SARA: A Collection of Sensitivity-Aware Relevance Assessments
Jack McKechnie, Graham McDonald
TL;DR
This work addresses the need for publicly accessible resources to develop sensitivity-aware search by extending the Enron email collection with Sensitivity-Aware Relevance Assessments (SARA). Using Latent Dirichlet Allocation, the authors identify 50 topics, generate short information-needs descriptions, and collect crowdsourced queries and relevance judgments (11,471 total) to create a rich testbed that pairs information needs with sensitivity labels. They demonstrate the utility of the dataset through baseline post-filtering sensitivity classifiers (SVM and LR) and BM25-based retrieval, showing improved metrics when sensitive documents are filtered, and provide the resources openly via GitHub and ir_datasets under CC BY-NC 4.0. The dataset enables evaluation of sensitivity-aware search models and facilitates future research into generalizable handling of sensitive information across diverse domains.
Abstract
Large archival collections, such as email or government documents, must be manually reviewed to identify any sensitive information before the collection can be released publicly. Sensitivity classification has received a lot of attention in the literature.
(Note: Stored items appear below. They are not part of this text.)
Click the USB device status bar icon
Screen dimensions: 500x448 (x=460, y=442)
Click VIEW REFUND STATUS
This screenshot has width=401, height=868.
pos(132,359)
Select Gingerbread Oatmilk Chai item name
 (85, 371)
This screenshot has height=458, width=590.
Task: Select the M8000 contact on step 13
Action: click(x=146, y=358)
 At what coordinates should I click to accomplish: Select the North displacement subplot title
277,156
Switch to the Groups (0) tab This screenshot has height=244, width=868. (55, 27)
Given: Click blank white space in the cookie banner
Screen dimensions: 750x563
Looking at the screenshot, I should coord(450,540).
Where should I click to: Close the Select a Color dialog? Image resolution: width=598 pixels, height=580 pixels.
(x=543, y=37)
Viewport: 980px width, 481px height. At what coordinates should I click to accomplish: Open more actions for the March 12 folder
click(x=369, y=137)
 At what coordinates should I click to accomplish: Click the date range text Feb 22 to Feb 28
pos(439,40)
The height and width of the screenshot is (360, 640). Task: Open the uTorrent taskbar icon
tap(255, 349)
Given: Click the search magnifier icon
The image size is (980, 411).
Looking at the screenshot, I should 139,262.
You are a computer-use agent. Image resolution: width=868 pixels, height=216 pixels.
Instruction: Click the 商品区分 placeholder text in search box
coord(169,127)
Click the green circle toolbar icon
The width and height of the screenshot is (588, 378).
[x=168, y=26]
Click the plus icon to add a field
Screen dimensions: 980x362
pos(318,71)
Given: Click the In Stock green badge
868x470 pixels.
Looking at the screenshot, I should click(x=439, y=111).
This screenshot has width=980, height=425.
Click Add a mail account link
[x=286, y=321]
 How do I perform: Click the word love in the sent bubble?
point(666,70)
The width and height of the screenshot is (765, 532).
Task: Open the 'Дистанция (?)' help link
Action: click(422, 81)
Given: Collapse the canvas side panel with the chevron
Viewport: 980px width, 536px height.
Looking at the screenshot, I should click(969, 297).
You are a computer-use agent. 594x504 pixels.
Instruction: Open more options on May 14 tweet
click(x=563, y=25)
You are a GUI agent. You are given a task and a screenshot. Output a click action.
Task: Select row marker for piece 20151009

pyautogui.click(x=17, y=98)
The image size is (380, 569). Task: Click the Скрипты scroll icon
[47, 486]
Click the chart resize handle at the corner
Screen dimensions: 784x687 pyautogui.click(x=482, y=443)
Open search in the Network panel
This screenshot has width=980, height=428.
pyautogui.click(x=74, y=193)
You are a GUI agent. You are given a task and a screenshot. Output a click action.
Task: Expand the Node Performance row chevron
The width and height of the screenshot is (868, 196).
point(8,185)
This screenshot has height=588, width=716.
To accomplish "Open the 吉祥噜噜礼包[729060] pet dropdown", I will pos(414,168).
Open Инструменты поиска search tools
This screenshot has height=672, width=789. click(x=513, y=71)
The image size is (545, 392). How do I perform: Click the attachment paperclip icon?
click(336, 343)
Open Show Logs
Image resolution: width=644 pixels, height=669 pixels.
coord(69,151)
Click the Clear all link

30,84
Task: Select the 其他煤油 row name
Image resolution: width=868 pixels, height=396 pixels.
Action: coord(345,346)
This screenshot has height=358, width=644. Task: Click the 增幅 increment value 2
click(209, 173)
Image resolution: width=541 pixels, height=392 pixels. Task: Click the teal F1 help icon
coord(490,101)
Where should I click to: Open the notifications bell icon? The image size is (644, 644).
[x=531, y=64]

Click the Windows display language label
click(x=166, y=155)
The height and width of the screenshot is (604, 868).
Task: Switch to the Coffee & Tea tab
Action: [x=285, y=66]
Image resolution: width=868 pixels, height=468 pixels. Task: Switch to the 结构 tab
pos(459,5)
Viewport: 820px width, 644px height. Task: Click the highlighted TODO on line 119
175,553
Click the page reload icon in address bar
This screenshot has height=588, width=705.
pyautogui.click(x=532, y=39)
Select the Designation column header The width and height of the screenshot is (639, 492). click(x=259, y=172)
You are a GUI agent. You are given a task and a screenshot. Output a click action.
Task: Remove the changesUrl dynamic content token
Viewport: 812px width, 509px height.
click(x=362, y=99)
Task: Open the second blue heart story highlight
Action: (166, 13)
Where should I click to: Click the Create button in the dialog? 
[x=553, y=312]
However, more recently, there has been increasing interest in developing sensitivity-aware search engines that can provide users with relevant search results, while ensuring that no sensitive documents are returned to the user. Sensitivity-aware search would mitigate the need for a manual sensitivity review prior to collections being made available publicly. To develop such systems, there is a need for test collections that contain relevance assessments for a set of information needs as well as ground-truth labels for a variety of sensitivity categories. The well-known Enron email collection contains a classification ground-truth that can be used to represent sensitive information, e.g., the Purely Personal and Personal but in Professional Context categories can be used to represent sensitive personal information. However, the existing Enron collection does not contain a set of information needs and relevance assessments. In this work, we present a collection of fifty information needs (topics) with crowdsourced query formulations (3 per topic) and relevance assessments (11,471 in total) for the Enron collection (mean number of relevant documents per topic = 11, variance = 34.7). The developed information needs, queries and relevance judgements are available on GitHub and will be available along with the existing Enron collection through the popular ir_datasets library. Our proposed collection results in the first freely available test collection for developing sensitivity-aware search systems.